▶ **WHAT THE TASK ASKS**
Below is a listing. Set down exactly the lines from the one containing "スラッパー・レザービリー (120, 1574)" through the one containing "SeeLite - Transducer", both ends included, and leave out the rest.

▶ **SOURCE RECORDS**
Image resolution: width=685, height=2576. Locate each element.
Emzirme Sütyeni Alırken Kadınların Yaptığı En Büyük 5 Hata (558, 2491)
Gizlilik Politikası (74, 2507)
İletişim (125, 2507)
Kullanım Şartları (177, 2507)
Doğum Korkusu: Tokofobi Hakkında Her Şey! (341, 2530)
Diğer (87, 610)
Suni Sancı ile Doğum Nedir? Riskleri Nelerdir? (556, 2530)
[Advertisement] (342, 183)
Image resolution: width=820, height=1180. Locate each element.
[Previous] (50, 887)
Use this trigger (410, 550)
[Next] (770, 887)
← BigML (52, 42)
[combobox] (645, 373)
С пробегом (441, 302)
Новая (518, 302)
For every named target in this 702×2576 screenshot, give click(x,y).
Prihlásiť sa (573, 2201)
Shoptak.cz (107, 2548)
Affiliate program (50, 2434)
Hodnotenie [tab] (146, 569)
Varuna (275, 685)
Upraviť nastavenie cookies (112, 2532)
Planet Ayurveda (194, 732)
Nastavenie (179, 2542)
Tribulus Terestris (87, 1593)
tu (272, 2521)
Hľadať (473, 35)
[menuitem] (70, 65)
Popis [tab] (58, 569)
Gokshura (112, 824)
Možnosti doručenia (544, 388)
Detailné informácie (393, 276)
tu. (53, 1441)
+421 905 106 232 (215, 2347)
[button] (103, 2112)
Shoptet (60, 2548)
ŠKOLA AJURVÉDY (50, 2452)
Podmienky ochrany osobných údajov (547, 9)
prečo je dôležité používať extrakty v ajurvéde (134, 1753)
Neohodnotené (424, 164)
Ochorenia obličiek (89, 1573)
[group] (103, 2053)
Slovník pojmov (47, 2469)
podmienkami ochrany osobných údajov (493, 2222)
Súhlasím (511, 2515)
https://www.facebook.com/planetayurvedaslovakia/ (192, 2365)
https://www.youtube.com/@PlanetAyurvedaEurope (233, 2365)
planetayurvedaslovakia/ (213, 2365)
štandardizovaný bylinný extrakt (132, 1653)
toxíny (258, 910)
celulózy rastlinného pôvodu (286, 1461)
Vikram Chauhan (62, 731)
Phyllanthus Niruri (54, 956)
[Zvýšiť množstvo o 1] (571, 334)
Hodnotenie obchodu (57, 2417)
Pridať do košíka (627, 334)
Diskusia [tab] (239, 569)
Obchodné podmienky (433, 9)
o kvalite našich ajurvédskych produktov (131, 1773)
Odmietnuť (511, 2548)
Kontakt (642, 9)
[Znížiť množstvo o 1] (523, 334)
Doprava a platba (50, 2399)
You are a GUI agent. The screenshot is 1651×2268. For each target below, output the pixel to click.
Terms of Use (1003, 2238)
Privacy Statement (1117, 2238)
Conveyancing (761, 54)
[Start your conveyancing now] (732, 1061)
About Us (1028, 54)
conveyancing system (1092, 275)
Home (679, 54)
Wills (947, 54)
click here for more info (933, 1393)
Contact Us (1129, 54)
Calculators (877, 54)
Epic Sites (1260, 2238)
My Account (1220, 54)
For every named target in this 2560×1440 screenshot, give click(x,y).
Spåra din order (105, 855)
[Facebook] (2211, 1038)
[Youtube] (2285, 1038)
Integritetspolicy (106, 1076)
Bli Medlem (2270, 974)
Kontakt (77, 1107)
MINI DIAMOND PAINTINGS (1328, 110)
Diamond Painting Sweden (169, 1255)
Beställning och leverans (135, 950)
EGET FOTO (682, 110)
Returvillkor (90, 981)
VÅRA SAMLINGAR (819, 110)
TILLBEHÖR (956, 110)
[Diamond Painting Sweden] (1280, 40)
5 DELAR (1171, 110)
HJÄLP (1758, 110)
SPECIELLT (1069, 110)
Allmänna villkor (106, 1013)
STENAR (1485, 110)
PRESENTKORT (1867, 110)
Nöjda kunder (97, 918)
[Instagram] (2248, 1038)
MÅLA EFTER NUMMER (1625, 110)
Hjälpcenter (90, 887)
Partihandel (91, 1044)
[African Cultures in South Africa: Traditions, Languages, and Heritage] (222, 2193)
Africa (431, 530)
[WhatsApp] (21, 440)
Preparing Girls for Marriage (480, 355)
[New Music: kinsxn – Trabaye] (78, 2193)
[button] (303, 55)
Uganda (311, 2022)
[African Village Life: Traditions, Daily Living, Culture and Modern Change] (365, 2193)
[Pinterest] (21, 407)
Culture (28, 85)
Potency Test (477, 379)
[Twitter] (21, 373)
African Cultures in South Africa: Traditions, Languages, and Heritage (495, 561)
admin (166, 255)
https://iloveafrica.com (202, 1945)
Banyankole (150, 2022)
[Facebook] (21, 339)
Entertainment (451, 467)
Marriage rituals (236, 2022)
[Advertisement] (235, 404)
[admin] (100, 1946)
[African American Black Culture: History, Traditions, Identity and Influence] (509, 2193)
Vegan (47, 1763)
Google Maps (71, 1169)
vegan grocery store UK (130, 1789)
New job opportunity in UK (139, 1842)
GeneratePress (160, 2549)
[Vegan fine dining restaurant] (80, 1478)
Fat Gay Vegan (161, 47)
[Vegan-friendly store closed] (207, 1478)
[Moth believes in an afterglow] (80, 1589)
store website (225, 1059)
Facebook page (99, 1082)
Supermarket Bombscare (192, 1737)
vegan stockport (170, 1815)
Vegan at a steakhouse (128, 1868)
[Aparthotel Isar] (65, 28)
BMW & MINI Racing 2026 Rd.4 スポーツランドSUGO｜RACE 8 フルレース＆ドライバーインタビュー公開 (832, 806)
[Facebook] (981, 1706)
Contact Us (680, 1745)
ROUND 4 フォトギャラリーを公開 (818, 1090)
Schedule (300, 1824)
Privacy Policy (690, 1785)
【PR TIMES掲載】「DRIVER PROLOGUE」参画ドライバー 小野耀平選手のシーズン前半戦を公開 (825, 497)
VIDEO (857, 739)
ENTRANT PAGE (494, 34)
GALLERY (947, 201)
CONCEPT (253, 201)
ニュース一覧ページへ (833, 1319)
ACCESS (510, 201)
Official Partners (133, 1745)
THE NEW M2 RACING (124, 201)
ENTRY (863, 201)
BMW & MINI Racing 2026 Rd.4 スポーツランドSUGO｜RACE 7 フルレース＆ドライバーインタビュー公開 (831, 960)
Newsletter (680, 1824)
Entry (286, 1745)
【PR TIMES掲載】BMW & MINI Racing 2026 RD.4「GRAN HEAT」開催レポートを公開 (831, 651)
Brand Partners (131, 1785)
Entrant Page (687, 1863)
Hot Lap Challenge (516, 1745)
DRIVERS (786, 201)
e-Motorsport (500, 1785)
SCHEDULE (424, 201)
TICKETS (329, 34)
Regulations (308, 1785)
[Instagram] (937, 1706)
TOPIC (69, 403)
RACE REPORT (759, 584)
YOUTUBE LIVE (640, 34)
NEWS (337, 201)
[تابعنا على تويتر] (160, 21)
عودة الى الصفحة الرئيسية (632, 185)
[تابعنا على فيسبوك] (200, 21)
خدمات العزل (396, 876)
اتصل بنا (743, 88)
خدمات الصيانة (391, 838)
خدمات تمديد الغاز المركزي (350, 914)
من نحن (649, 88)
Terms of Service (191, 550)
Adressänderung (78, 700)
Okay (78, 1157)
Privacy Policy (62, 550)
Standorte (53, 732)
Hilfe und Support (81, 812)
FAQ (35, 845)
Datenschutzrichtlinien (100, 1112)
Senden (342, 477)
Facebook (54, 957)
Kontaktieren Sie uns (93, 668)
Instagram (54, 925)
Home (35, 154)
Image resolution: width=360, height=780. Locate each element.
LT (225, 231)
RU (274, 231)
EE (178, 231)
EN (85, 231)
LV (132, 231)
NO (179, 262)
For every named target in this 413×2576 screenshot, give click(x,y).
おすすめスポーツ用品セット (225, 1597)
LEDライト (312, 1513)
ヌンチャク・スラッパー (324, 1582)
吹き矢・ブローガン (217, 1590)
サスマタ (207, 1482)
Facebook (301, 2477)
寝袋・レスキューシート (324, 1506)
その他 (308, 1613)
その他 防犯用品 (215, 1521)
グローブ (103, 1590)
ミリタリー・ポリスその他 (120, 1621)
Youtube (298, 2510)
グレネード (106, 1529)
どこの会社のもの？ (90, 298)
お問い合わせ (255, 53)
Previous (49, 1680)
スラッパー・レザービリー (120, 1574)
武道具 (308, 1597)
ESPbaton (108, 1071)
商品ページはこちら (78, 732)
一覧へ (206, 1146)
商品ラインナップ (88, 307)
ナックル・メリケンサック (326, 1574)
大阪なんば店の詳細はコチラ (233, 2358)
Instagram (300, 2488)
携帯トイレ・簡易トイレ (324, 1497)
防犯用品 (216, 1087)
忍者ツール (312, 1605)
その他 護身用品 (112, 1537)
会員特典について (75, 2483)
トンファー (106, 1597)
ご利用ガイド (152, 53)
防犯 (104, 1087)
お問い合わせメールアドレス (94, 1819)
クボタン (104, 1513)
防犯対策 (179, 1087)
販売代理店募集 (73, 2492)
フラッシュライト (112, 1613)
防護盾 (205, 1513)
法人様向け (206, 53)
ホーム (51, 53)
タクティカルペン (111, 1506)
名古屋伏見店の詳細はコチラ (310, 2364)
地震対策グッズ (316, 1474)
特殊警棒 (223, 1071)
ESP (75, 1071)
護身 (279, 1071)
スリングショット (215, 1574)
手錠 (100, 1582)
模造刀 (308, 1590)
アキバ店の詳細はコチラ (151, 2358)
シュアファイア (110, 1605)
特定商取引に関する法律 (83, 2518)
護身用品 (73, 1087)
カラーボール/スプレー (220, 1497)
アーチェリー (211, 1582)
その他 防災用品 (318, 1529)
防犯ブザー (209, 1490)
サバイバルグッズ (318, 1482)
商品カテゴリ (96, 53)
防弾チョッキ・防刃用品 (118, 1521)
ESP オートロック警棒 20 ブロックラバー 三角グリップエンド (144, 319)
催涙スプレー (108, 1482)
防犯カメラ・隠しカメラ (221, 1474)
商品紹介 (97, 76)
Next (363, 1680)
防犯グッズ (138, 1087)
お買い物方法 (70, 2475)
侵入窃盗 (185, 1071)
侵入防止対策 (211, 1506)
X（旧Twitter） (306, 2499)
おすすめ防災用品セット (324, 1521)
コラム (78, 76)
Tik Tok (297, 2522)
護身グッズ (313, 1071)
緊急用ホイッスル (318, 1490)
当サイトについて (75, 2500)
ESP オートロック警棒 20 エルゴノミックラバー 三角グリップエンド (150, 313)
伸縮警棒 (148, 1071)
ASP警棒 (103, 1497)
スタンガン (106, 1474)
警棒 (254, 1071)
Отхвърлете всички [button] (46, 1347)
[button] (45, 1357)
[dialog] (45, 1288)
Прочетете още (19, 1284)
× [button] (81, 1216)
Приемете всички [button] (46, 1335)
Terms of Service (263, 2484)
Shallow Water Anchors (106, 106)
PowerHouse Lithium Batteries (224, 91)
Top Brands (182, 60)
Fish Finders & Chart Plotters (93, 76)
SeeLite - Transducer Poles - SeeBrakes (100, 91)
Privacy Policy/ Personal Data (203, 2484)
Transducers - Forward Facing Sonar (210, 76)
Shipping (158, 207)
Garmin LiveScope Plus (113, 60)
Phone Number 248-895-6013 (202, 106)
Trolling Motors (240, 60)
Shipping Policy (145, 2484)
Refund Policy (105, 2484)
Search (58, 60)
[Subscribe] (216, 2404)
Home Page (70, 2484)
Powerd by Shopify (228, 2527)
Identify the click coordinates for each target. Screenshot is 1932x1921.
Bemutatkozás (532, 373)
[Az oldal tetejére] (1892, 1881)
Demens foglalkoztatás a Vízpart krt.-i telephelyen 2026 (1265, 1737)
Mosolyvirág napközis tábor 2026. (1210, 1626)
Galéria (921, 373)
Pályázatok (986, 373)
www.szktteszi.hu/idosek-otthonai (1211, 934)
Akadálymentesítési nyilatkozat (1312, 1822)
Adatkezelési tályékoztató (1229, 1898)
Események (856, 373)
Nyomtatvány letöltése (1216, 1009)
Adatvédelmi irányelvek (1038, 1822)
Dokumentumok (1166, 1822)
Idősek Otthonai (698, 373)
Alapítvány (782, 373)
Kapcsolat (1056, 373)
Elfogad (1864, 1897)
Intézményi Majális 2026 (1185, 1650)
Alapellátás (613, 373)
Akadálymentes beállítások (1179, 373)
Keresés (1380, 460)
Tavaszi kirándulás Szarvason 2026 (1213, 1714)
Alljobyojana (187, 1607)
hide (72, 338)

▶ **RESULT FOR THIS EXERCISE**
スラッパー・レザービリー (120, 1574)
武道具 (308, 1597)
ESPbaton (108, 1071)
商品ページはこちら (78, 732)
一覧へ (206, 1146)
商品ラインナップ (88, 307)
ナックル・メリケンサック (326, 1574)
大阪なんば店の詳細はコチラ (233, 2358)
Instagram (300, 2488)
携帯トイレ・簡易トイレ (324, 1497)
防犯用品 (216, 1087)
忍者ツール (312, 1605)
その他 護身用品 (112, 1537)
会員特典について (75, 2483)
トンファー (106, 1597)
ご利用ガイド (152, 53)
防犯 (104, 1087)
お問い合わせメールアドレス (94, 1819)
クボタン (104, 1513)
防犯対策 (179, 1087)
販売代理店募集 (73, 2492)
フラッシュライト (112, 1613)
防護盾 (205, 1513)
法人様向け (206, 53)
ホーム (51, 53)
タクティカルペン (111, 1506)
名古屋伏見店の詳細はコチラ (310, 2364)
地震対策グッズ (316, 1474)
特殊警棒 (223, 1071)
ESP (75, 1071)
護身 (279, 1071)
スリングショット (215, 1574)
手錠 (100, 1582)
模造刀 (308, 1590)
アキバ店の詳細はコチラ (151, 2358)
シュアファイア (110, 1605)
特定商取引に関する法律 (83, 2518)
護身用品 (73, 1087)
カラーボール/スプレー (220, 1497)
アーチェリー (211, 1582)
その他 防災用品 (318, 1529)
防犯ブザー (209, 1490)
サバイバルグッズ (318, 1482)
商品カテゴリ (96, 53)
防弾チョッキ・防刃用品 (118, 1521)
ESP オートロック警棒 20 ブロックラバー 三角グリップエンド (144, 319)
催涙スプレー (108, 1482)
防犯カメラ・隠しカメラ (221, 1474)
商品紹介 (97, 76)
Next (363, 1680)
防犯グッズ (138, 1087)
お買い物方法 (70, 2475)
侵入窃盗 (185, 1071)
侵入防止対策 (211, 1506)
X（旧Twitter） (306, 2499)
おすすめ防災用品セット (324, 1521)
コラム (78, 76)
Tik Tok (297, 2522)
護身グッズ (313, 1071)
緊急用ホイッスル (318, 1490)
当サイトについて (75, 2500)
ESP オートロック警棒 20 エルゴノミックラバー 三角グリップエンド (150, 313)
伸縮警棒 (148, 1071)
ASP警棒 (103, 1497)
スタンガン (106, 1474)
警棒 (254, 1071)
Отхвърлете всички [button] (46, 1347)
[button] (45, 1357)
[dialog] (45, 1288)
Прочетете още (19, 1284)
× [button] (81, 1216)
Приемете всички [button] (46, 1335)
Terms of Service (263, 2484)
Shallow Water Anchors (106, 106)
PowerHouse Lithium Batteries (224, 91)
Top Brands (182, 60)
Fish Finders & Chart Plotters (93, 76)
SeeLite - Transducer Poles - SeeBrakes (100, 91)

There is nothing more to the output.